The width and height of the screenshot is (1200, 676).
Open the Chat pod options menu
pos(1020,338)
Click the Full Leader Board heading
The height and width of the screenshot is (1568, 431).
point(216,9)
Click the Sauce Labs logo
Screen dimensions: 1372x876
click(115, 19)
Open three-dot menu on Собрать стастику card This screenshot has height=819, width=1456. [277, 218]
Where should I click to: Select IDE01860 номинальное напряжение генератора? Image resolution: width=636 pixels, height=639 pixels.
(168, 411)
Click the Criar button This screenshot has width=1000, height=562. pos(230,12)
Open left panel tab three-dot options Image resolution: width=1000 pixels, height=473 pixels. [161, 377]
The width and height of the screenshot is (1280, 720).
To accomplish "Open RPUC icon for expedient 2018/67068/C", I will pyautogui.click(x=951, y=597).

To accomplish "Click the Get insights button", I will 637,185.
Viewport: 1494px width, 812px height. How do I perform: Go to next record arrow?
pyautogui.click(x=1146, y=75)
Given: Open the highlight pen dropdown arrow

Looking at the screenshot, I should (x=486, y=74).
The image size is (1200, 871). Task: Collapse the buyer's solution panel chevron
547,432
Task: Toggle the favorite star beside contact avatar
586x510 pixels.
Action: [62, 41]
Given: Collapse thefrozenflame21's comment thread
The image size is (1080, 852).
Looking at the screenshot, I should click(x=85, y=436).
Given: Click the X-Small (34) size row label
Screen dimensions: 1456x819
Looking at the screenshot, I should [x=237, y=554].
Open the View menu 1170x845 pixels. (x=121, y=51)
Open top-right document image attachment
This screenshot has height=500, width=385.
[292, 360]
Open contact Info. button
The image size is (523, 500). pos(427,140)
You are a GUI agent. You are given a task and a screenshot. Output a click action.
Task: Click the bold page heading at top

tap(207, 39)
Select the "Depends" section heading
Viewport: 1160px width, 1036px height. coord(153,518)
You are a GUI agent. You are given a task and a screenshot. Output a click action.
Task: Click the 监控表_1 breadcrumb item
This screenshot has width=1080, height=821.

○ ○ ○ ○ ○ ○ ○

Report the count, and only the count, of lines in the records above that contain "three".

2